ここからは、具体的にメソッドの宣言方法や使用方法を学習していきましょう。
メソッドの宣言
メソッドを利用するには、まずメソッドを作る必要があります。メソッドを作ることを、メソッドの宣言と呼びます。 今回は、先ほどのプログラム(MaxHwaMethod.java)を基にメソッドの宣言方法を解説していきます。
メソッド用に改良したプログラム(MaxHwaMethod.java)でピンク色で囲まれている部分がメソッドの宣言部分です。 その部分だけを以下に示します。

青色で囲まれている部分をメソッド頭部といい、メソッド頭部には、 ①返却型、②メソッド名、③仮引数並びというものがあります。
メソッド頭部メソッド頭部は、メソッドの名前と仕様を記した部分です。
①返却値自分を呼び出した部品=メソッドに戻す値である返却値の型です。本メソッドの場合、 返却するのは最大値なので、その型であるintとなります。

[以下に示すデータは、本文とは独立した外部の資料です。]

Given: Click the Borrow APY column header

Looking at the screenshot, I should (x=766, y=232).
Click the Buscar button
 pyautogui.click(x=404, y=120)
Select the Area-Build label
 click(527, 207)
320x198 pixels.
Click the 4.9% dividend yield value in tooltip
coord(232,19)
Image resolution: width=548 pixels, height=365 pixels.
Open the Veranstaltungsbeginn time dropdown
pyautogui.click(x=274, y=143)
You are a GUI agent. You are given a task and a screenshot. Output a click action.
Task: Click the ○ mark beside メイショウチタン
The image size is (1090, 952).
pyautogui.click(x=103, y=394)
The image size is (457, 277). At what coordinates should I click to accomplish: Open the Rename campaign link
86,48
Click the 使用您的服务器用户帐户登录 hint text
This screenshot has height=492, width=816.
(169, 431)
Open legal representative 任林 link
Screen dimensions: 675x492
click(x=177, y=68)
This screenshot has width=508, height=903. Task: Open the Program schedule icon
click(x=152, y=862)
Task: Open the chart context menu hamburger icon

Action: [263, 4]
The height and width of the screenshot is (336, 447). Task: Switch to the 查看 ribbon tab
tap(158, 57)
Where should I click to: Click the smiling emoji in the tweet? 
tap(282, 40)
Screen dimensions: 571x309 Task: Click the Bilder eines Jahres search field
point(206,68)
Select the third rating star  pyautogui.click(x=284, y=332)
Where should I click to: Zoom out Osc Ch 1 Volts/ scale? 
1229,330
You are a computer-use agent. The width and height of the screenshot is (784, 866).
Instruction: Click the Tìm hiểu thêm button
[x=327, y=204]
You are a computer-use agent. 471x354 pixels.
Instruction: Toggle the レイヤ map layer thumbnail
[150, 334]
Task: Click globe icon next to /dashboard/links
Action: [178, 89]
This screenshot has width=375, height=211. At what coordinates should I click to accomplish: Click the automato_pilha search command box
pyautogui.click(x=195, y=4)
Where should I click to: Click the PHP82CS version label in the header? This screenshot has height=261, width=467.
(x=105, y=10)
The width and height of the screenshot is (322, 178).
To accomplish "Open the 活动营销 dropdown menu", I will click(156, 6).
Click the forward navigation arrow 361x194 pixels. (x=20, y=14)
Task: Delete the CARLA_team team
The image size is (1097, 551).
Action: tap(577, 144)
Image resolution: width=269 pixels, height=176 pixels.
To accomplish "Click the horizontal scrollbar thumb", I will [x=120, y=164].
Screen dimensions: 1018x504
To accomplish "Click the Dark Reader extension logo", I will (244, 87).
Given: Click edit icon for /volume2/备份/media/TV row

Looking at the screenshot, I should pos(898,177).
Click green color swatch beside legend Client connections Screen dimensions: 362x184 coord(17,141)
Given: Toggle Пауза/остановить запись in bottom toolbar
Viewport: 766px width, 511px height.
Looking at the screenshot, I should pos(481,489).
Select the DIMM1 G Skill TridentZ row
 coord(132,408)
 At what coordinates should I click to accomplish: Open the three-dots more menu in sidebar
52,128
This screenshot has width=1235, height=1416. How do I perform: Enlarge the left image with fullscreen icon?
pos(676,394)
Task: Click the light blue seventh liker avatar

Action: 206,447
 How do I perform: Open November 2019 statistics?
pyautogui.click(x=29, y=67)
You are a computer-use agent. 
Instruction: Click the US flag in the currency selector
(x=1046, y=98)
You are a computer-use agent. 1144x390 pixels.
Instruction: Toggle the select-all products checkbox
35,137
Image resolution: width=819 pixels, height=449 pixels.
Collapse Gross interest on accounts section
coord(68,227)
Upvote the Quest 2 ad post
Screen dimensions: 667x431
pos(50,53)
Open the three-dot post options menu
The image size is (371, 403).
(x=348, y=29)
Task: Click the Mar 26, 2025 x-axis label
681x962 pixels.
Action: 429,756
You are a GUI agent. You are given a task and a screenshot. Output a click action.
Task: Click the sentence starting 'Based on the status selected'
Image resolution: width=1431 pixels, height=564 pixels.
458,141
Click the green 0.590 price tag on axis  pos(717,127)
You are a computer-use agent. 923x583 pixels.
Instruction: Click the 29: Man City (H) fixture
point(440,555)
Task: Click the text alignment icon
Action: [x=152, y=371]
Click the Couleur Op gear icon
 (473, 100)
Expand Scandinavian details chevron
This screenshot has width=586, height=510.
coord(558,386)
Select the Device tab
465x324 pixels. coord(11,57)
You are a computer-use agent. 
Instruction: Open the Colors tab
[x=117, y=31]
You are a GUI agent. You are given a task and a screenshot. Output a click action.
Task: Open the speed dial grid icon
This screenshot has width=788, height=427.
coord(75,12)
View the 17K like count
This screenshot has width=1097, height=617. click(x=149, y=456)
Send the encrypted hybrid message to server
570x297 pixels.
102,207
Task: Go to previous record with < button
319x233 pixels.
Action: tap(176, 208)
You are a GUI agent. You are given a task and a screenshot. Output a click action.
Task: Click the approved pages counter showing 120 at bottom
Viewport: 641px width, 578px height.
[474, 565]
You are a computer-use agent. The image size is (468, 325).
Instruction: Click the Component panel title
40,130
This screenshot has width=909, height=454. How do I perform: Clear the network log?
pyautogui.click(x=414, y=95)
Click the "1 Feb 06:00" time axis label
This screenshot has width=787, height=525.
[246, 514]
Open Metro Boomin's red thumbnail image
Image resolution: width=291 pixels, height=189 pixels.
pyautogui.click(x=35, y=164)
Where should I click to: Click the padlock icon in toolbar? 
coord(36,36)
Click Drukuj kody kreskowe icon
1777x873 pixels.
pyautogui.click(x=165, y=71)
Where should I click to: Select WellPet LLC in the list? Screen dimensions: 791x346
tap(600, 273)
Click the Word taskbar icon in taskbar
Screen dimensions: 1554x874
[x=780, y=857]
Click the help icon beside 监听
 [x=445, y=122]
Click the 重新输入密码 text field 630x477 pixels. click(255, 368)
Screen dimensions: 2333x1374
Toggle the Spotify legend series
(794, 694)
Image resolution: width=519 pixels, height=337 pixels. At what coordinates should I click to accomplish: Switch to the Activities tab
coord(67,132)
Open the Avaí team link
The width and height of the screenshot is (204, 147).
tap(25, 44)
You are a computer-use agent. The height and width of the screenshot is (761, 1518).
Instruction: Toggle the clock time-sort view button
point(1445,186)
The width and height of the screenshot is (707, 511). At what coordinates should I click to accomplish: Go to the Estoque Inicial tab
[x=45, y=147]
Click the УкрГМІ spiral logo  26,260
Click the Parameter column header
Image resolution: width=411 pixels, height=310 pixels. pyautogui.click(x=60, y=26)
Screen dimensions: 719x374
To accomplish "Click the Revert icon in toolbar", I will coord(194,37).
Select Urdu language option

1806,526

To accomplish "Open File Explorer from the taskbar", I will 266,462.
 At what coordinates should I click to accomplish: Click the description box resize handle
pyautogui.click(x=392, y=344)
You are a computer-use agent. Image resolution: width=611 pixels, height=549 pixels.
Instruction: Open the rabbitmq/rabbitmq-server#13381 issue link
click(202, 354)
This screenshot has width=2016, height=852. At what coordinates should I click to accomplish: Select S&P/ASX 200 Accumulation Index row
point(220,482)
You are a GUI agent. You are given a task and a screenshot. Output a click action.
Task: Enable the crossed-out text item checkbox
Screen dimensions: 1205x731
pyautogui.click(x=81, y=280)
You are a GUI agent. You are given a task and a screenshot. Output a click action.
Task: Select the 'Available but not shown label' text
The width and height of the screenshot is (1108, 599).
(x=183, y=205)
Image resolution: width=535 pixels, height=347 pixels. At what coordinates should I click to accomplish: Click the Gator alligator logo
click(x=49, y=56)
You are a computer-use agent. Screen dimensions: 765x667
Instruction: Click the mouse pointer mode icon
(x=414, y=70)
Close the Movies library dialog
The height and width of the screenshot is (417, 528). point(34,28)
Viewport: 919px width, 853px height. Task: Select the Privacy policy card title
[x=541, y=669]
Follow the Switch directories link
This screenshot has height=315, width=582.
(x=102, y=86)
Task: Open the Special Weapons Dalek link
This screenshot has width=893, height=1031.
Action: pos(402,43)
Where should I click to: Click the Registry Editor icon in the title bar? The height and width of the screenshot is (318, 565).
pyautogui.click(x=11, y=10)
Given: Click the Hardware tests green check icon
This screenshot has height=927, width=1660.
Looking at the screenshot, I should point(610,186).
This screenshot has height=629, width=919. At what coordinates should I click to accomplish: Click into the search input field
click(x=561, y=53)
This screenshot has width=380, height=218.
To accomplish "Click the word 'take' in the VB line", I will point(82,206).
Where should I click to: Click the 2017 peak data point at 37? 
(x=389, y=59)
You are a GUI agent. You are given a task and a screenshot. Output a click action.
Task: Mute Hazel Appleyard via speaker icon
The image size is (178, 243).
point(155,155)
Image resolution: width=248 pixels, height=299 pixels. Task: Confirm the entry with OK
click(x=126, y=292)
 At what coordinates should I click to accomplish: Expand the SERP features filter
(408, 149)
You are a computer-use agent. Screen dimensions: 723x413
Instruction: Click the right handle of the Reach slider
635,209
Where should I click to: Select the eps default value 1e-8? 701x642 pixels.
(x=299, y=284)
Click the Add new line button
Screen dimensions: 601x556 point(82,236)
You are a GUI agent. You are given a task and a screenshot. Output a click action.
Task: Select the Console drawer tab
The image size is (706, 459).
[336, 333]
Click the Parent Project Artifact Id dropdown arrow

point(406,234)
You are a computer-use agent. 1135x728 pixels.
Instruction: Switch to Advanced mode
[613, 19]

②メソッド名メソッドの名前です。メソッドは名前を基に他の部品から呼び出されます。
③仮引数並びメソッドは、補助的な支持を受け取れるようになっています。支持を受け入れるための変数である 仮引数を( )の中で宣言します。本メソッドのように複数の仮引数を受け入れる場合は、コンマで区切ります。
水色で囲まれている部分をメソッド本体といいます。
メソッド本体 メソッド本体は{ }で囲まれたブロックです。メソッドmaxの本体では、maxという変数宣言がされています。このように、メソッドの中でのみ利用する変数は、 そのメソッドの中で宣言・利用するのが原則です。